— Material to process —
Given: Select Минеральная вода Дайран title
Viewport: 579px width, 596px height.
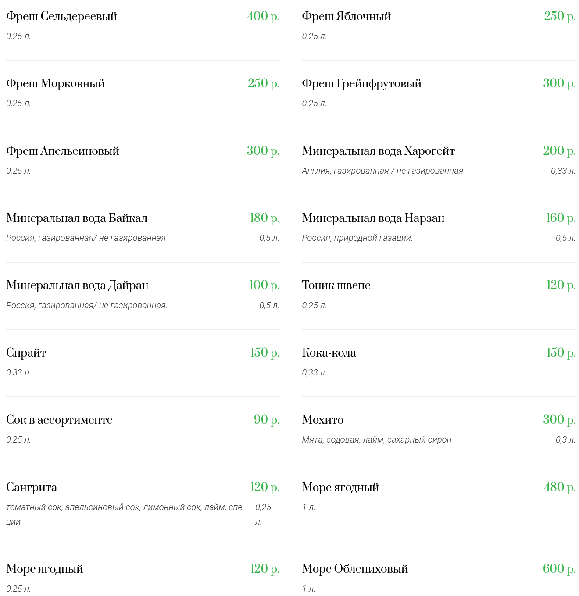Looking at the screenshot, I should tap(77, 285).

...

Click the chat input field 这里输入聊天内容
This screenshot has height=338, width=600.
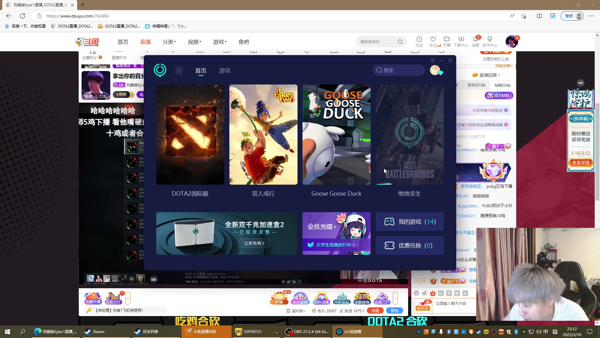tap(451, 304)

...

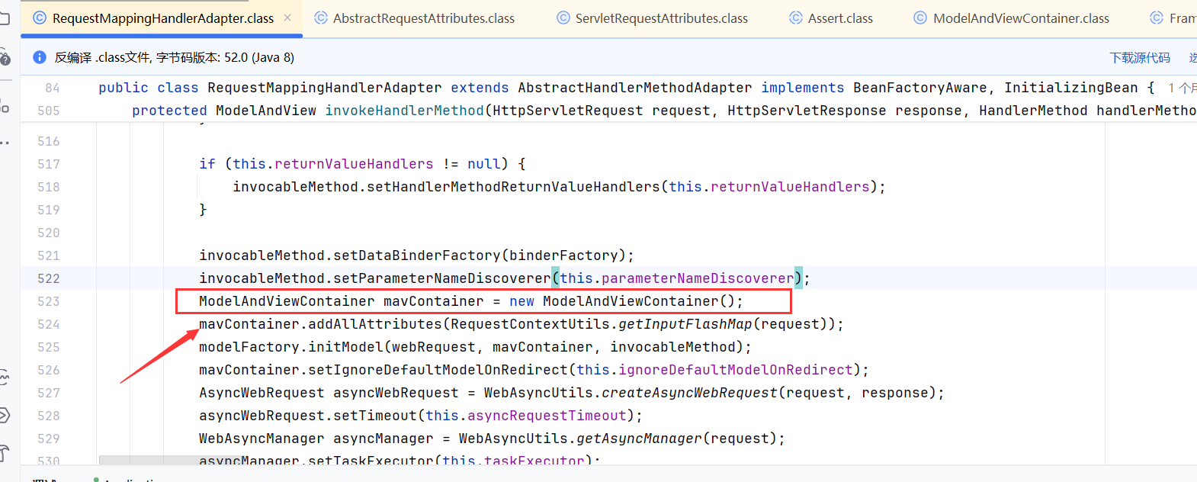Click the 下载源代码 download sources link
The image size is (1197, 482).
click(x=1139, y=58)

— Task requirements —
List every line in the items above that contains the string "width", treating uppercase and lowercase as different.

— Response to this task —
Viewport: 579px width, 596px height.
This screenshot has height=338, width=600.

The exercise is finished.